The woman didn't know that Hadden was unaware of his father's line of work. She began talking about her husband and John's time together in the CIA. Until then, Hadden had assumed the elder John was a loyal U.S. Department of State official, one who vehemently disagreed with his son's anti-establishment views, particularly his opposition to the Vietnam War.

"That was partly why I was going to boarding school because the arguments had become too volatile," Hadden said.

They were also dishonest. For decades, the elder John deceived friends and foes alike, according to Hadden. This included mesmerizing them with tactics as varied as cleaning a pipe or making his eyebrows move in figure-eights as he spoke. "He would distract them. He would interrupt his own story to go off on a tangent so that by the time the difficult question came around, they'd forgotten what the question was," Hadden said.

After Groton, Hadden worked in carpentry and other trades before enrolling at SUNY Purchase, where he furthered his passion for theater, an ardor first developed when his father took him to shows in Salzburg, Austria as a young boy. In 1978, Hadden joined Shakespeare & Company, cementing his divergence from his father's path. But the elder John's suppressed stories still weighed heavily on his son's mind. Hadden wanted to write about them, so he boldly asked his father for permission to interview him for a book. He didn't expect a positive response.

"And then he just blew my mind by saying, `Sure,'" Hadden recalled.

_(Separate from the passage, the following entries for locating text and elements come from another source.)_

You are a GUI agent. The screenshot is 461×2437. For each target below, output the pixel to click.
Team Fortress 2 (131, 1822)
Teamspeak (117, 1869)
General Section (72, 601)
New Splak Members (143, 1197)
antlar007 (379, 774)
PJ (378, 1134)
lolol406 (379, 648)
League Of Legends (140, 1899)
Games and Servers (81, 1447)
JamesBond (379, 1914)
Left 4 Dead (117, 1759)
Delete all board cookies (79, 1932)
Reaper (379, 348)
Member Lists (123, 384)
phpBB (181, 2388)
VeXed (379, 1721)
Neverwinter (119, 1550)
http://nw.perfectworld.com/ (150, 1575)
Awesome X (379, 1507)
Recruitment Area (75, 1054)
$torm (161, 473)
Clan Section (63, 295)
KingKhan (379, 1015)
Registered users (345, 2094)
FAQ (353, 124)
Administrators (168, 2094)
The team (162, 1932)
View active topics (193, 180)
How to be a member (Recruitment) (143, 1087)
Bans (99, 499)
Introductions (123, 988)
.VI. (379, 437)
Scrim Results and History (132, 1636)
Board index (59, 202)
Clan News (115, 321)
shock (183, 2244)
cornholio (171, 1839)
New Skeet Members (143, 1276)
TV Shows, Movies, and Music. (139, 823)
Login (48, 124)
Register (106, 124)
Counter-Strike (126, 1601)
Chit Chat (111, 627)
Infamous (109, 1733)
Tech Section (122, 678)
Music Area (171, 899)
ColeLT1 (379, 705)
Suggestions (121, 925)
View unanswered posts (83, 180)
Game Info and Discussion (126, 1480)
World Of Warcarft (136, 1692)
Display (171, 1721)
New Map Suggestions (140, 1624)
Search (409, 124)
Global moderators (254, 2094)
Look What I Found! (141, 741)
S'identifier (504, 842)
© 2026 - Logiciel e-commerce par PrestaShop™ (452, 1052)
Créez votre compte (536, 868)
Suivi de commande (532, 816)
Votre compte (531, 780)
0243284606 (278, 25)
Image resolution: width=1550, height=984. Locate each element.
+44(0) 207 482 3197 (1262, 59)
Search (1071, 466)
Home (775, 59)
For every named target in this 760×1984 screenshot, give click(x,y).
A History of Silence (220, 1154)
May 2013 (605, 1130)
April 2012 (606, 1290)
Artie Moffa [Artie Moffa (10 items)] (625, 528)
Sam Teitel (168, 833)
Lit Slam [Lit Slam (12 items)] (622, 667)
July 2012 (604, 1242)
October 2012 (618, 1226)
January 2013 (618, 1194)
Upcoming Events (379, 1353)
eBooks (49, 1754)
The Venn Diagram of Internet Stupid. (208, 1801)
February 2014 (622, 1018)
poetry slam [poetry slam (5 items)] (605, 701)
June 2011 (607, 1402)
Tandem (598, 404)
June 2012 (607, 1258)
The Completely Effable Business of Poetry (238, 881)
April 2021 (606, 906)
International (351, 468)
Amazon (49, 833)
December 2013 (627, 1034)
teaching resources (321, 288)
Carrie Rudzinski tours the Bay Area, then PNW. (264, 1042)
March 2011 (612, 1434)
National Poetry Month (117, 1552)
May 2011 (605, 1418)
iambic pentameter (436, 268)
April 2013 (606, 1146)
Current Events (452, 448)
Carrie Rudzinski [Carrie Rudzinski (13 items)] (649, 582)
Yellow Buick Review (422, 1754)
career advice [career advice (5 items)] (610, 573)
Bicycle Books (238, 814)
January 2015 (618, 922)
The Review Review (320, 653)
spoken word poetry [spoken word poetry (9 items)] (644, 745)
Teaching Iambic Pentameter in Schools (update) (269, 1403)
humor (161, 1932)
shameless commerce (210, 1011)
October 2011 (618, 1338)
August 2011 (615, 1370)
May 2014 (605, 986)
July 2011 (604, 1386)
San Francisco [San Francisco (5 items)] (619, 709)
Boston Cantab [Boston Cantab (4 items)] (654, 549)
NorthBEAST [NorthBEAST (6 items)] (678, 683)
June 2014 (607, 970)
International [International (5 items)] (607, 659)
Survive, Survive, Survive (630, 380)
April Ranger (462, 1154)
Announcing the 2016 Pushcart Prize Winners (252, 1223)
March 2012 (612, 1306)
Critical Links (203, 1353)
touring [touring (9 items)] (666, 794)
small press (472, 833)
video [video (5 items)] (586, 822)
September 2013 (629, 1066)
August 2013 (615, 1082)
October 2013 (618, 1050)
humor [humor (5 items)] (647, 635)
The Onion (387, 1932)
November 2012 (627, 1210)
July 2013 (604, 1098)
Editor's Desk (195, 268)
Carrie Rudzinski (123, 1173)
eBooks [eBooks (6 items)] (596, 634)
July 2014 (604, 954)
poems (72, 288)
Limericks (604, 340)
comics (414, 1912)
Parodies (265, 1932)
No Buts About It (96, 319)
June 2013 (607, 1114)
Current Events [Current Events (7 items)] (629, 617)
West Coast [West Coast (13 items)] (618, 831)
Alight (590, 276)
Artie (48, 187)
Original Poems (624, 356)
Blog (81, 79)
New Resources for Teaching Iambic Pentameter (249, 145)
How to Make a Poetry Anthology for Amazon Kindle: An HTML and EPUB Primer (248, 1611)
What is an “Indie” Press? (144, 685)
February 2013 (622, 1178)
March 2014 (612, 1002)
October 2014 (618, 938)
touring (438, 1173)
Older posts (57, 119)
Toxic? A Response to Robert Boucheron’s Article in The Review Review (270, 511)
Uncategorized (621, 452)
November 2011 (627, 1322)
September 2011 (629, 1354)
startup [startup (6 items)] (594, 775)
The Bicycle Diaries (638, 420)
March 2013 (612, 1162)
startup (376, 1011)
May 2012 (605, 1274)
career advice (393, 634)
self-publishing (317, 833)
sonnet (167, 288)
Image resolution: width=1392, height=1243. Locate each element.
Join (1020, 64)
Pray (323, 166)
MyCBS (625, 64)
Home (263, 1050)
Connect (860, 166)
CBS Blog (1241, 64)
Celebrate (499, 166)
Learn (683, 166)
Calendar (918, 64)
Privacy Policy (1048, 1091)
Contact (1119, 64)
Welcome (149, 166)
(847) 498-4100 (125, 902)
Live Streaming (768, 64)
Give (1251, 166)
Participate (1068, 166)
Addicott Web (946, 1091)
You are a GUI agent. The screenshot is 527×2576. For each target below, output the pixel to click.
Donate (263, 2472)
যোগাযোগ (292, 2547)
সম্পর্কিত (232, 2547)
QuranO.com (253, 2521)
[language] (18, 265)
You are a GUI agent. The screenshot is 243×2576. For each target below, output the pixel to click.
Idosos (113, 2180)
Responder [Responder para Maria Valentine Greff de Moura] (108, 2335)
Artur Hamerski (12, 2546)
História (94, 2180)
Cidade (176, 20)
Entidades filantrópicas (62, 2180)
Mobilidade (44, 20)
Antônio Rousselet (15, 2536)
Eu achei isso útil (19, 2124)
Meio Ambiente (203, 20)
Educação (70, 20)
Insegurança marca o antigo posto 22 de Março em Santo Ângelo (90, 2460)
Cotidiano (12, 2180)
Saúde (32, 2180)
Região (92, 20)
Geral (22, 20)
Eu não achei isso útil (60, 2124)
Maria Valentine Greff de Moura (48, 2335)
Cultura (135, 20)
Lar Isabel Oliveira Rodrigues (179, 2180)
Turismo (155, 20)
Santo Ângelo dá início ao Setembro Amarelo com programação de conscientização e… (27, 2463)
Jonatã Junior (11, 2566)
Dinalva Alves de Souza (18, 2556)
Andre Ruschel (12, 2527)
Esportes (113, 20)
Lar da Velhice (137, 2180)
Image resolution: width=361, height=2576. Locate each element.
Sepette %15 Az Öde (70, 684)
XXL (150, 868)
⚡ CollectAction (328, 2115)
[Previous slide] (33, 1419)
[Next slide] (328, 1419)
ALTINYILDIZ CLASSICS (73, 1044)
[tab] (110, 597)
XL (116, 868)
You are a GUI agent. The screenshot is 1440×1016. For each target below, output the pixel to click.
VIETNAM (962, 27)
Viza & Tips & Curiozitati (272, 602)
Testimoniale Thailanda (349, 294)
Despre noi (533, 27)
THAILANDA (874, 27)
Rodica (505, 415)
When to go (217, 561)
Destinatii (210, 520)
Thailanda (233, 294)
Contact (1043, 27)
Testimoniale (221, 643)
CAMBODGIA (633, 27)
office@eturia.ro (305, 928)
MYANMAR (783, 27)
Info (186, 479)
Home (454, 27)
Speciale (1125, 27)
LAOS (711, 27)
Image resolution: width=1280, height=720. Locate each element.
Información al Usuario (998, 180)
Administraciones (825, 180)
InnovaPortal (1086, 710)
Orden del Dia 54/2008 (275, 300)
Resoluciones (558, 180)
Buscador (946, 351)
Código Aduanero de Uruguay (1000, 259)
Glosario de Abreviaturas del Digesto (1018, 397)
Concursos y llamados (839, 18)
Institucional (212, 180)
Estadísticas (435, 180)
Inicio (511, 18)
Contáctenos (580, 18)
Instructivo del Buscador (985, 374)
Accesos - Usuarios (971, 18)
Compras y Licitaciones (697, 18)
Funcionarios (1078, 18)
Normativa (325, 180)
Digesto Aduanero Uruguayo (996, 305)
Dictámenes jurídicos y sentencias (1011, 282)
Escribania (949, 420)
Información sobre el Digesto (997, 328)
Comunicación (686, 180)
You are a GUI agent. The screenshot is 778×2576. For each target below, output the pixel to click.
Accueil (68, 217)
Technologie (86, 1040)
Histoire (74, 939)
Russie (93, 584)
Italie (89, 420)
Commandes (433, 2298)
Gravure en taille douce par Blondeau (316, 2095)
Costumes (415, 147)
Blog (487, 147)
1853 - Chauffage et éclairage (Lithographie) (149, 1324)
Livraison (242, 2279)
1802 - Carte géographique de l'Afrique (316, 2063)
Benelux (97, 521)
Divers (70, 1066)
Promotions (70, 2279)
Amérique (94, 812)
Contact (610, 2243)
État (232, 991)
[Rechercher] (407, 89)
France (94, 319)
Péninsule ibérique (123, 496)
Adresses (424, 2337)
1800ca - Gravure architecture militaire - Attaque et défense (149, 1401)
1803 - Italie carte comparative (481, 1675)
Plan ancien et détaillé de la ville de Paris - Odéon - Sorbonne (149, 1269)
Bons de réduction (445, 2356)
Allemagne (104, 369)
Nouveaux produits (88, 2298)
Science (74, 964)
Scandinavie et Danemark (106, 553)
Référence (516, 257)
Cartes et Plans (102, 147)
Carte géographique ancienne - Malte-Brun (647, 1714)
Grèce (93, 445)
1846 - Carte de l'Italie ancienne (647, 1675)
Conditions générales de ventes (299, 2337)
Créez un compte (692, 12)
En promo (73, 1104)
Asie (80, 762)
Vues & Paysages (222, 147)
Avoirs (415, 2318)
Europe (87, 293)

The interviews took place at the kitchen table of his parents' home in Brunswick, Maine, where many of their fights had occurred over the years. Hadden ultimately promised not to publish the manuscript until after his father's death. In "Conversations with a Masked Man: My Father, the CIA, and Me," Hadden regularly inserts his own commentary between the bits of dialogue that are dominated by the elder John. In the theatrical version, Hadden has pared these expositions; there are now only about seven 30-second "escapes," Hadden said.

"I can't even take a breath," he said.

During the play, Hadden, 64, sits in a chair surrounded by a six-by-eight-foot picture frame. A beam of light shines on him. He faces the audience, using his voice and gesticulations to distinguish him from his father. For the "escapes," he stands up and moves in front of the light. He has performed the solo act about 20 times, he said, but he used to incorporate multiple actors.

"I think it just works a lot better [now]," said Reilly Hadden, John's 33-year-old son and a former actor. Unlike his father, Reilly doesn't have problems extracting information from his dad. "He was always very — too honest with me sometimes, but I think it was something he cared a great deal about," he said.

"I've shared more than he'd like me to share," the elder Hadden said. But for Hadden, this is a welcome shortcoming. Though not every father is a CIA agent, many still practice the same masculine repression of their innermost thoughts, according to Hadden.

"[With] World War II guys that we always hear, `They won't talk about the war.' I think they'd like to be asked, that they're burdened with the stuff. They don't want to burden their families with the horrors that they remember and their shame," he said.

Through his act, Hadden believes he can get more fathers to open up to their sons.

"The purpose of theater in general for me has become trying to do a performance about one thing or another in order to get people to say things that they have never said before," he said.